Berlin.

In diesem Jahr, da sich die Konkurrenz auf der Berlinale bisher als derart mäßig er­wiesen hat, wirkt Asghar Farhadis „Nader und Simin, eine Trennung“ über den Iran beinahe wie eine Er­lösung.

Es kommt der Moment bei jeder Berlinale, da meinen plötzlich alle, jenen Film im Wettbewerb ausgemacht zu ha­ben, dem der Goldene Bär am Ende geradezu zwanghaft zugesprochen gehöre. Meist schwirren da zwei, drei Titel durch die Luft. In diesem Jahr je­doch, da sich die Konkurrenz bisher als derart mäßig er­wiesen hat, wirkt Asghar Farhadis „Nader und Simin, eine Trennung“ beinahe wie eine Er­lösung. Dass der Film aus dem Iran stammt, verwundert dabei nicht bei einem Festival, das von den Vorgängen in diesem Land permanent überschattet wird. Unvergessen ist noch immer jener Moment, da die Jury-Präsidentin Isabella Rossellini das Grußwort ihres inhaftierten Mit-Jurors Jafar Panahi verlas: „In meinen Träu­men schreie ich nach ei­ner Zeit, in der wir uns gegenseitig tolerieren und unsere Meinungen respektieren.“

Panahis Landsmann und Freund Farhadi darf sich im­merhin als freier Künstler vor der internationalen Pres­se in Berlin äußern. Er vermeidet tunlichst politische Statements gegen das Regime in Te­heran, aber seine Worte haben Sprengkraft: „Ich glaube, die Welt heutzutage braucht eher Fragen als Antworten.“ Sein Film nimmt genau diese Haltung ein: Keine eindeutige Identifikationsfigur, dafür umso mehr Charaktere mit unterschiedlichen Haltungen und Problemen. Naders Ehefrau Simin etwa, eine moderne Mittelstands-Iranerin, möchte mit der Familie das Land verlassen, damit die elfjährige Tochter nicht „un­ter diesen Bedingungen“ aufwachsen muss. Nader je­doch weigert sich und hat ei­nen guten Grund – seinen an Alzheimer erkrankten Vater, den er nicht im Stich lassen will. Eine Trennung ist unvermeidlich.

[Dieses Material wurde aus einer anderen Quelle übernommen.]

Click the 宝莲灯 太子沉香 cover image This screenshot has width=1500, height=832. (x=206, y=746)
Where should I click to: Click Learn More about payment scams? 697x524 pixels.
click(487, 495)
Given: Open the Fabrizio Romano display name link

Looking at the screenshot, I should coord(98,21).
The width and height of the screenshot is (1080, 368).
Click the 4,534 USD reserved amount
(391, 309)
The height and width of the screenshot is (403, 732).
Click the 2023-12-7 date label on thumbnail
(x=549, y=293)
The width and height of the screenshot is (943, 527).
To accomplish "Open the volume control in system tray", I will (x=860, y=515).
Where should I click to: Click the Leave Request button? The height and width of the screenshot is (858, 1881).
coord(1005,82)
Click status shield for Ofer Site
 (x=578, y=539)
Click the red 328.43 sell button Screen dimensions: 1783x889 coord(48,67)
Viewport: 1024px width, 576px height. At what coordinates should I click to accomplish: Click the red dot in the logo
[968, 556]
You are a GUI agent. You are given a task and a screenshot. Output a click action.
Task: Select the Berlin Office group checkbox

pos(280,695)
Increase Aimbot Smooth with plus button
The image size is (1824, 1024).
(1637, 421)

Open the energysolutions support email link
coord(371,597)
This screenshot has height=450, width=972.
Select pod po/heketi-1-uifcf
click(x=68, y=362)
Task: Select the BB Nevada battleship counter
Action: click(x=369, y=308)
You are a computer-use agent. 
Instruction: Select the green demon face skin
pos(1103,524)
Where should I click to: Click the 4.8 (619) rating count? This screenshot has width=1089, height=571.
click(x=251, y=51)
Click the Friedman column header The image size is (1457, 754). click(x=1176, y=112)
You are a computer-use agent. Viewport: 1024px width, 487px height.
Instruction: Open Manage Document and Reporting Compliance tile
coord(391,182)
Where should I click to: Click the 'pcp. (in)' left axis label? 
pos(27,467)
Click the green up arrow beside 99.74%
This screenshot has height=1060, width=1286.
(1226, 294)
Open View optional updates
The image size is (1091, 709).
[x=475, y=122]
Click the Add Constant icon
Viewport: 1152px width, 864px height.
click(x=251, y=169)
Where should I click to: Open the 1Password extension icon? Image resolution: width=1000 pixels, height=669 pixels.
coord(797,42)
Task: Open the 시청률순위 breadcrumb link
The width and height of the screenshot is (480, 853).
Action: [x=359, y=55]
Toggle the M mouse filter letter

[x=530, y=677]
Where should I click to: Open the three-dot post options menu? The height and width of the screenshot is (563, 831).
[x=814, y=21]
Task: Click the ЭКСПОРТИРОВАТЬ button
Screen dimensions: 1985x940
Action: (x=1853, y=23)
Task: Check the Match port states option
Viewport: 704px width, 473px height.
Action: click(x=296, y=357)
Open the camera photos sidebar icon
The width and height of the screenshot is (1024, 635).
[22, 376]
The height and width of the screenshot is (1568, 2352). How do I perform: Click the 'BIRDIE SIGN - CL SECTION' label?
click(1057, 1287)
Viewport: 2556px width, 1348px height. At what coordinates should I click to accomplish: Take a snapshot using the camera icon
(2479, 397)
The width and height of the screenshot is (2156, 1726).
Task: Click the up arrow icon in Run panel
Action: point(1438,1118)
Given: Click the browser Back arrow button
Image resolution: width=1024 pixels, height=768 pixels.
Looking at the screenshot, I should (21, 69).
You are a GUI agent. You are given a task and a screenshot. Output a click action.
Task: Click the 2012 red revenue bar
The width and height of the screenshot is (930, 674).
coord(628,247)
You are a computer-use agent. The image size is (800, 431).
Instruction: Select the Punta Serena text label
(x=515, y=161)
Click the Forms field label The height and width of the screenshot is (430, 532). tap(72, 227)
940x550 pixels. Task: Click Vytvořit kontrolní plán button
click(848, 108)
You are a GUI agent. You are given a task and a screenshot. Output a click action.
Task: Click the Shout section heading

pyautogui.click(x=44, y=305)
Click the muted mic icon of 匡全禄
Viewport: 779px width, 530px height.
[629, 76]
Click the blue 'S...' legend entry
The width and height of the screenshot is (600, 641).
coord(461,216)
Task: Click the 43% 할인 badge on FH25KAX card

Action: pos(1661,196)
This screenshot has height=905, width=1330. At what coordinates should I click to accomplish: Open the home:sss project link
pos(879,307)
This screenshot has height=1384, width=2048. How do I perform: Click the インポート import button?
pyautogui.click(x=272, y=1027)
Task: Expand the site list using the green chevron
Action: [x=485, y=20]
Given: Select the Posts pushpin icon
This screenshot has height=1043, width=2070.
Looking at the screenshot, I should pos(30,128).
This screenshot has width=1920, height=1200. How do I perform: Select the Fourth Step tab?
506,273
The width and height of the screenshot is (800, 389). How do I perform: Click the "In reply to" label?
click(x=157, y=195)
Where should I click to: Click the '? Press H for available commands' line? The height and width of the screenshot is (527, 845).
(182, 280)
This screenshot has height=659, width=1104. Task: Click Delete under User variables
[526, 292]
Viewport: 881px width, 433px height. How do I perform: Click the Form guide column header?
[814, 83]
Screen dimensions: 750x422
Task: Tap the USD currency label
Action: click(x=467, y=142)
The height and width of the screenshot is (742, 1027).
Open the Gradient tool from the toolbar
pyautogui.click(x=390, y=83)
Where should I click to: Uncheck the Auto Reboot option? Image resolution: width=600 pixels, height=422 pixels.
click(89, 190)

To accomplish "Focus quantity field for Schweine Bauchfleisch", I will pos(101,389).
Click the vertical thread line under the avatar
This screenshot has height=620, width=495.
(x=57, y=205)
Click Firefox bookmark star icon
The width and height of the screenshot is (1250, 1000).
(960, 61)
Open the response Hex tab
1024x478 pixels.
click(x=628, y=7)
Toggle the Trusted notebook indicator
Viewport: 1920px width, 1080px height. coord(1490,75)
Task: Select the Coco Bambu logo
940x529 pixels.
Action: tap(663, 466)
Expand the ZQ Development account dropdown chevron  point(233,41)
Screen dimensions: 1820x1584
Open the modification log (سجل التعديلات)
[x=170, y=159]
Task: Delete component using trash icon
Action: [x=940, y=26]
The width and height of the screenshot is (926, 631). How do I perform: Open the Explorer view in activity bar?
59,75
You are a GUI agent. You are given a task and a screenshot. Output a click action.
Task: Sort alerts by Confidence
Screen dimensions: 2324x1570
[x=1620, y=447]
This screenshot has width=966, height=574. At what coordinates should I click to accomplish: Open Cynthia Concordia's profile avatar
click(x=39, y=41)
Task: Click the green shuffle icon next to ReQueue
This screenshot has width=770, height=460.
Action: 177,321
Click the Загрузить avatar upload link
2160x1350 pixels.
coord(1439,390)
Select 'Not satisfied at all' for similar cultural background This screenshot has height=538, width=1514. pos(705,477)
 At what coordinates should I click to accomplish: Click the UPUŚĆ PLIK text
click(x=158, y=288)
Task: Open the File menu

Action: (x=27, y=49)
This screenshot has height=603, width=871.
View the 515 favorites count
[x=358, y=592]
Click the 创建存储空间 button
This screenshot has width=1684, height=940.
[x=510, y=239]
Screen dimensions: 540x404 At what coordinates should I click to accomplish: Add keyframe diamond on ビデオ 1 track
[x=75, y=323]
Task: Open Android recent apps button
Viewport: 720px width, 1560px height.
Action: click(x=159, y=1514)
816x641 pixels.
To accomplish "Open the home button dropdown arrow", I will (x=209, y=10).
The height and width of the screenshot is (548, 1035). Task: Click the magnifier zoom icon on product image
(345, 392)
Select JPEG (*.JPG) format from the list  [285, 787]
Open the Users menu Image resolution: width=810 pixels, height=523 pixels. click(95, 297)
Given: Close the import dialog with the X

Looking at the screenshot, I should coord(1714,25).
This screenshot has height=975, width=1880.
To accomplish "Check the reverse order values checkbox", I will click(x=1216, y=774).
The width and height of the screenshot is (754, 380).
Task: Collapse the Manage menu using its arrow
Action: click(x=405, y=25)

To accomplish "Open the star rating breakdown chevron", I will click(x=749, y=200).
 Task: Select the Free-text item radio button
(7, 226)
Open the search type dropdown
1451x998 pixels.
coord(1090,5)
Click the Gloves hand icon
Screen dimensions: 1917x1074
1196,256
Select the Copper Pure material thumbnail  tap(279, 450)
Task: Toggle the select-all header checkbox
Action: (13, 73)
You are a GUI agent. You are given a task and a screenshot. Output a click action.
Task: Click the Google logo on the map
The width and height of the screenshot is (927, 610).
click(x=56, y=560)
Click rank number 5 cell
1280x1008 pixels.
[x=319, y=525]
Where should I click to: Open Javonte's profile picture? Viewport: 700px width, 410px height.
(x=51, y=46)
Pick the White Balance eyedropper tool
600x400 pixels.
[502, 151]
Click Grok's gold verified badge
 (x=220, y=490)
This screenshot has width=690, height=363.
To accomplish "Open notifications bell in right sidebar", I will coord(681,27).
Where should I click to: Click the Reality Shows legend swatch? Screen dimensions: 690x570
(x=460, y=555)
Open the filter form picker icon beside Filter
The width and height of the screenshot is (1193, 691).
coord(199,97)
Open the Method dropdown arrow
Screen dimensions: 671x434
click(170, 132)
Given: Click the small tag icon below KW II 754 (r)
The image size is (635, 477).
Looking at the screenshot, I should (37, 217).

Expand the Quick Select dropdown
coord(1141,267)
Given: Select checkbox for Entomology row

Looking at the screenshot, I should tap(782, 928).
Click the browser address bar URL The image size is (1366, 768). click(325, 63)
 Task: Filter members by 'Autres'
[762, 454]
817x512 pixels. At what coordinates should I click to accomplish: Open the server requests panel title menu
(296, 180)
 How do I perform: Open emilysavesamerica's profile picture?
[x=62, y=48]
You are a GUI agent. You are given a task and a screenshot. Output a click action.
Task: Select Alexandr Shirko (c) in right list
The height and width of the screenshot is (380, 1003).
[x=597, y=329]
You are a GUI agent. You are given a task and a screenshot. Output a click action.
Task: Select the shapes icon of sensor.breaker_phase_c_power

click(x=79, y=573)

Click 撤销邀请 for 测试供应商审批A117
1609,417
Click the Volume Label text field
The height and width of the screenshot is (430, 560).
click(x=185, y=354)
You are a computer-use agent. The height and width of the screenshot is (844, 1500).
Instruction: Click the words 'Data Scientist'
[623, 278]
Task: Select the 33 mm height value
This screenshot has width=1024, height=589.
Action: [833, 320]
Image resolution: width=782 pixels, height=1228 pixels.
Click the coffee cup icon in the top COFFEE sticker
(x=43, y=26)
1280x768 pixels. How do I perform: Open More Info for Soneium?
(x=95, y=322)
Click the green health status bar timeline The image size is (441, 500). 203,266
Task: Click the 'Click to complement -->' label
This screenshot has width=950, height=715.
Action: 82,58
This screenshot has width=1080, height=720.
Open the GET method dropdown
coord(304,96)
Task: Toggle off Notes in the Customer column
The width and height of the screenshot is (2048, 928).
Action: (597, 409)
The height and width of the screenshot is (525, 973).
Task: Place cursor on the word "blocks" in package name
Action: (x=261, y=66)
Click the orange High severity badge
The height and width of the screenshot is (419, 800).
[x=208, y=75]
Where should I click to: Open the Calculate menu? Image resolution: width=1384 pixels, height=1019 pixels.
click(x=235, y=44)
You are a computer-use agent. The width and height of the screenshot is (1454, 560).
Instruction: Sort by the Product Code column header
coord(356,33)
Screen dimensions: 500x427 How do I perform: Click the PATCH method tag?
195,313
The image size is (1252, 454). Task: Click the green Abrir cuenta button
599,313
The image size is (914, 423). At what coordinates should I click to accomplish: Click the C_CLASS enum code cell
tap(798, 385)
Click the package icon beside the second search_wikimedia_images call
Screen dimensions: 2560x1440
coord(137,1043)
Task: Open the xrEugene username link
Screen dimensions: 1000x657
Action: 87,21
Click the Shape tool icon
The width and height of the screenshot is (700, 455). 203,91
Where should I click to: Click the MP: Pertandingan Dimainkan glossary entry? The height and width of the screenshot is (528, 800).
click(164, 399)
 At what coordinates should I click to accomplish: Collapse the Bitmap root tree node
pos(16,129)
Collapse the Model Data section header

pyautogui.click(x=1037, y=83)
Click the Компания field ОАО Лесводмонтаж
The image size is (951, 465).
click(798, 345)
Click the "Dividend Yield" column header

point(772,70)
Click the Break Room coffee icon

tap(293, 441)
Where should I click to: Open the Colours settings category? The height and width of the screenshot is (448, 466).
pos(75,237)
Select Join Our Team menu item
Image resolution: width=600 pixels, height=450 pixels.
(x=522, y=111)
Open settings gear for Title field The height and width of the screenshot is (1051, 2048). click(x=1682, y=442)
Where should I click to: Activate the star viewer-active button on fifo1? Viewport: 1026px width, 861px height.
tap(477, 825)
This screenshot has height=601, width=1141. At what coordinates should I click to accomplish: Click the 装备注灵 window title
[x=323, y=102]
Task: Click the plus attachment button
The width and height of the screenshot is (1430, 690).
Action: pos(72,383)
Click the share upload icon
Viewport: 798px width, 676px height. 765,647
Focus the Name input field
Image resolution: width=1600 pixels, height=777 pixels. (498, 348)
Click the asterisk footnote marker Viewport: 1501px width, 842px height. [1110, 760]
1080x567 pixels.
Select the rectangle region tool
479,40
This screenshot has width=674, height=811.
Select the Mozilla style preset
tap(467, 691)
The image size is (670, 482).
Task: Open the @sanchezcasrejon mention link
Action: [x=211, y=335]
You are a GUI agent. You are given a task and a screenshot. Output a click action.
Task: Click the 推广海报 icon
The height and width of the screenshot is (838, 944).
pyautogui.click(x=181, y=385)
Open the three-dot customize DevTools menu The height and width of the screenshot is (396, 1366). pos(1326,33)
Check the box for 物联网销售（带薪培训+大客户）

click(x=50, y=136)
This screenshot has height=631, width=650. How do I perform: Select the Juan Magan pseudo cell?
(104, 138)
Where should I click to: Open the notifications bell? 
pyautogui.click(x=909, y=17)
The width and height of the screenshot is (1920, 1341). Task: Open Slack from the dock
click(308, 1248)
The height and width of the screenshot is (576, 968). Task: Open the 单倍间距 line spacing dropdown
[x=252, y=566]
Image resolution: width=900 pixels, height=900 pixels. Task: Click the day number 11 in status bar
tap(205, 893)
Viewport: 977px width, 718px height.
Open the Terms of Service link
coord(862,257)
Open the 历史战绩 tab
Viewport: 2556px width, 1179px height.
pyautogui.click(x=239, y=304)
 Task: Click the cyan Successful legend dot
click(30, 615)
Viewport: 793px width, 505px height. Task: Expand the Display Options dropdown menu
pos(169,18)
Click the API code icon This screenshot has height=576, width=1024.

Verstoß gegen gesellschaftliche Regeln

Die Dinge verkomplizieren sich, als der Sohn eine Pflegerin für den Vater engagiert, von der er nicht weiß, dass sie im vierten Monat schwanger ist. Was uns normal erscheint, ist im Iran ein Verstoß gegen gesellschaftliche Regeln: Verheiratete Frauen dürfen ei­gentlich nicht arbeiten und schon gar nicht einen Mann betreuen, dessen Körper sie entblößen müssen, um ihm die Windeln zu wechseln. Wie unschwer zu erkennen, tobt in diesem zutiefst humanen Film der Kampf zwischen Tradition und Moderne. Aber derart bravourös auf die tragischen Einzelschicksale hin inszeniert, dass die Zensur ihn hat passieren lassen müssen. Wenn die Hoffnung des Regisseurs sich bewahrheitet, wird er bald in 50 iranischen Kinos anlaufen.

Dieses Glück wird dem „Turiner Pferd“ des ungarischen Autorenfilmers Béla Tarr sicher nicht zuteil. Wer die strengen Filme dieses Regisseurs kennt, ist gewappnet: Zweieinhalb Stunden nehmen wir teil an den immer gleichen Tagesabläufen eines alten Bauern und seiner Tochter in sturmdurchtoster Puszta, während die Welt sich unaufhaltsam mehr und mehr verdunkelt. Wer sich auf Tarrs entschleunigten Rhythmus einlässt, darf schwarz-weiße Bildmalereien vom Feinsten genießen, hört den Wind sich vermählen mit Musikschleifen, die von Streichern und Orgeln angetrieben werden. Feinkost für den Liebhaber fürwahr, die aber in der Gourmet-Abteilung des Forums besser aufgehoben wäre.